Written exercise 1
In the interview below, which groups of people does the answer to the second item say God calls us to care for? List them all.
::: Text section :::
Noelani Jai is an ordained evangelical minister in Orange County, California. She holds a graduate certificate in Bible from Multnomah Biblical Seminary, and is also a licensed attorney. She and her husband have raised two millennials, one studying Bible/Psychology, the other studying Law. During the recent election, she noticed a growing divide between younger and older evangelical Christians in their responses to candidates and issues, so she asked four representative millennials to help our movement understand how they were feeling immediately following the election. These are their anonymous, raw, unedited replies, and she submits them humbly to us with a prayer for unity in the body of Christ.
Interview by Noelani Jai
1. Briefly describe the following:
a. Age, ethnic background, immigrant/1st gen/2nd gen, etc.:
22-year-old Chicana, 2nd generation Mexican-American
b. Your family (parents, sibs);
Two parent household, two sisters, one brother
c. Your upbringing in terms of faith:
I grew up Catholic, accepted Christ when I was 12 and am now attending a non-denominational Protestant Church
d. Your political party affiliation and reasons for it:
No-political party. I feel like the two major political parties tend to overlook the most marginalized. Therefore, I try to research candidates and propositions regardless of political party.
e. What are you doing now for work/school?
Teaching abroad on a grant.
2. Evangelicalism is defined as a worldwide, trans-denominational movement within Protestant Christianity maintaining that the essence of the gospel consists in the shared belief in Jesus as the Son of God, and salvation by grace through faith in Jesus’ atoning work on the cross. Do you feel that any one of the current political parties in the United States particularly embodies this movement? If so, why? If not, why not? Specifically, which parts of that party’s platform do you feel embody the gospel (good news) of Jesus? Which parts do not look/feel/smell like the gospel to you?
This question reminded me of James 2:14-17 and Matthew 25:34-36:
14 What does it profit, my brethren, if someone says he has faith but does not have works? Can faith save him? 15 If a brother or sister is naked and destitute of daily food, 16 and one of you says to them, “Depart in peace, be warmed and filled,” but you do not give them the things which are needed for the body, what does it profit?17 Thus also faith by itself, if it does not have works, is dead.” -James 2:14-17
“Then the King will say to those on His right hand, ‘Come, you blessed of My Father, inherit the kingdom prepared for you from the foundation of the world: 35 for I was hungry and you gave Me food; I was thirsty and you gave Me drink; I was a stranger and you took Me in; 36 I was naked and you clothed Me; I was sick and you visited Me; I was in prison and you came to Me.’”-Matthew 25:34-36
Our faith in Jesus as the Son of God and our salvation through faith in His sacrifice and resurrection should be reflected in our values and actions. I believe that we are called to ensure the protection of the least of these. Personally, I think that feeding the hungry and clothing the naked is done on a governmental level both through job creation and stability as well as through welfare programs. I also believe that caring for the sick in today’s world means ensuring that people are able to afford health care. God calls us to care for the sick, the hungry, the thirsty, the naked, the imprisoned regardless of their gender, race, immigration/citizenship status, sexual orientation, abilities, national origin, religion, or age.
I don’t think that we can place our full faith in a political party or even in our government. However, I do think that we can push our political parties to ensure that we do our best to care for the widow, the orphan, and the immigrant.
::: Data section :::
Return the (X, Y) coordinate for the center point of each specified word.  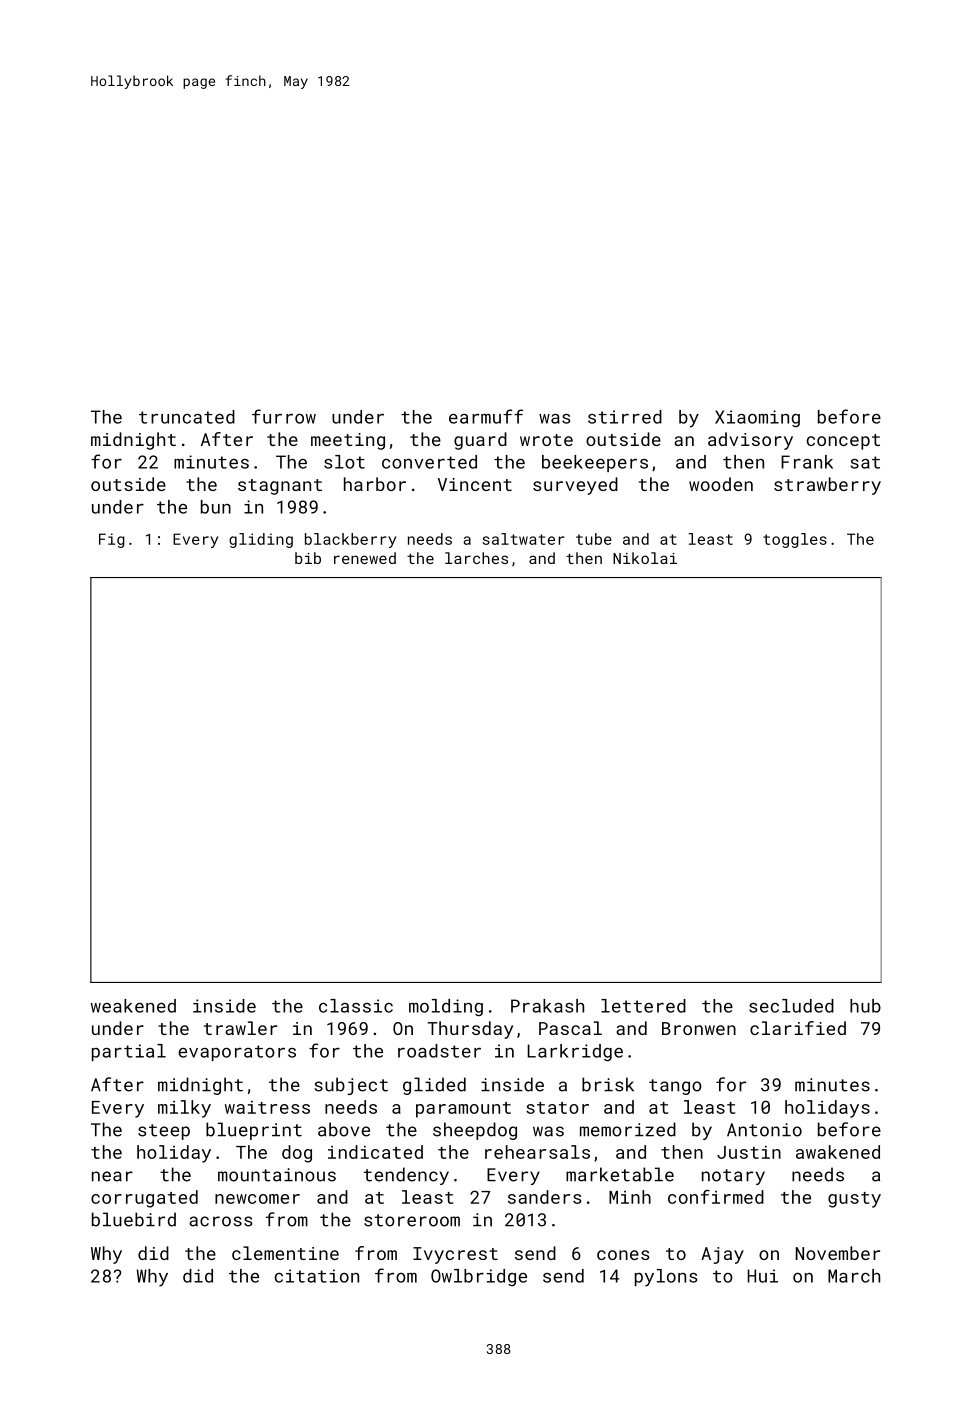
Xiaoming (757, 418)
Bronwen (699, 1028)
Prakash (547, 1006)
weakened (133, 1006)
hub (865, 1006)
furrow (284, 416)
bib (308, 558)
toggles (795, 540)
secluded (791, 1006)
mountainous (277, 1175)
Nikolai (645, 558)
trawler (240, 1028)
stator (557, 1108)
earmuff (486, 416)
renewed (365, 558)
:::
Written exercise 2
Give the stretch of records from the line containing "mountainous (277, 1175)" through the end of the records again, with "trawler" swapped for "schooner".

Correct response 1
the sick
the hungry
the thirsty
the naked
the imprisoned

Correct response 2
mountainous (277, 1175)
Nikolai (645, 558)
schooner (240, 1028)
stator (557, 1108)
earmuff (486, 416)
renewed (365, 558)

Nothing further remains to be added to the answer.